### Task description:
Starting at the beginning of the rows and stopping after the line that contains "coord(258,220)", write out only those lines again, requests included. Scale each coordinate in the answers by 0.2, round it to a whole number with halves going up, leave every other number unchanged, and omit the pictures.

Screen grounding rows
■ ■ ■ ■ ■
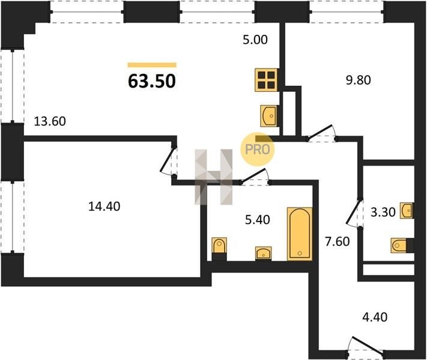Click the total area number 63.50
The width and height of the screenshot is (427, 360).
coord(152,81)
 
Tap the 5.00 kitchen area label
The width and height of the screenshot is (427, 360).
coord(255,40)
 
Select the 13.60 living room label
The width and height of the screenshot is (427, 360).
coord(50,121)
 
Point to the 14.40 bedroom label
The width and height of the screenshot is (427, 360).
coord(104,206)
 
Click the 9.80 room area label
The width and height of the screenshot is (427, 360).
coord(359,80)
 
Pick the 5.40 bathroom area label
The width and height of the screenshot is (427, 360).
coord(258,220)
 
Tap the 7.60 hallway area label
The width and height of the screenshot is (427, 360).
coord(338,241)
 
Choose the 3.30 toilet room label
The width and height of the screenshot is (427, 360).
coord(383,212)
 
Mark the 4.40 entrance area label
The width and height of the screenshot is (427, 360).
coord(375,317)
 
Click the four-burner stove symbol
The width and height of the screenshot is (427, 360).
coord(266,80)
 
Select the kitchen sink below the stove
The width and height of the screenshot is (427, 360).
coord(269,116)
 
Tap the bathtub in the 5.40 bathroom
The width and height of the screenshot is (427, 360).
coord(300,234)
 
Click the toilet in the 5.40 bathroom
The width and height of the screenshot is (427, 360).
coord(219,249)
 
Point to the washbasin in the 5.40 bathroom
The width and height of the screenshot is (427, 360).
coord(263,253)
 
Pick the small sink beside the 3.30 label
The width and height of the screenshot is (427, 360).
coord(407,211)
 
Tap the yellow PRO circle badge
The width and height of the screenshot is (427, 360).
coord(258,149)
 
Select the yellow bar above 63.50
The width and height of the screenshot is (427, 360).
coord(152,65)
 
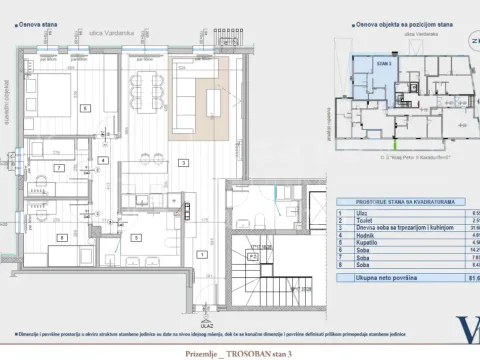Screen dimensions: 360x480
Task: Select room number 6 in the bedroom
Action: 86,107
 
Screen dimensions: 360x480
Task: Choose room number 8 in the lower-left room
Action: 62,237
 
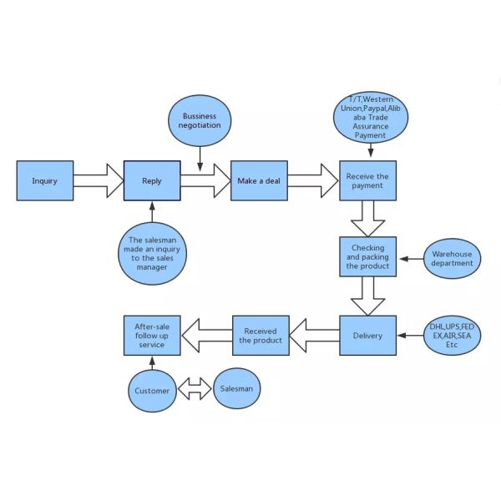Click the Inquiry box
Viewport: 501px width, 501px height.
click(x=44, y=180)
■ ■ ■ ■ ■
### Problem solution:
Click the total area number 63.50
The width and height of the screenshot is (427, 360).
coord(30,16)
 
Tap the 5.00 kitchen area label
The width and height of the screenshot is (427, 360).
coord(51,8)
 
Select the 13.60 living room label
The width and height of the screenshot is (427, 360).
coord(10,24)
 
Point to the 14.40 bedroom label
The width and height of the screenshot is (427, 360).
coord(21,41)
 
Click the 9.80 room area label
The width and height of the screenshot is (427, 360).
coord(72,16)
 
Pick the 5.40 bathroom area label
The width and height of the screenshot is (427, 360).
coord(52,44)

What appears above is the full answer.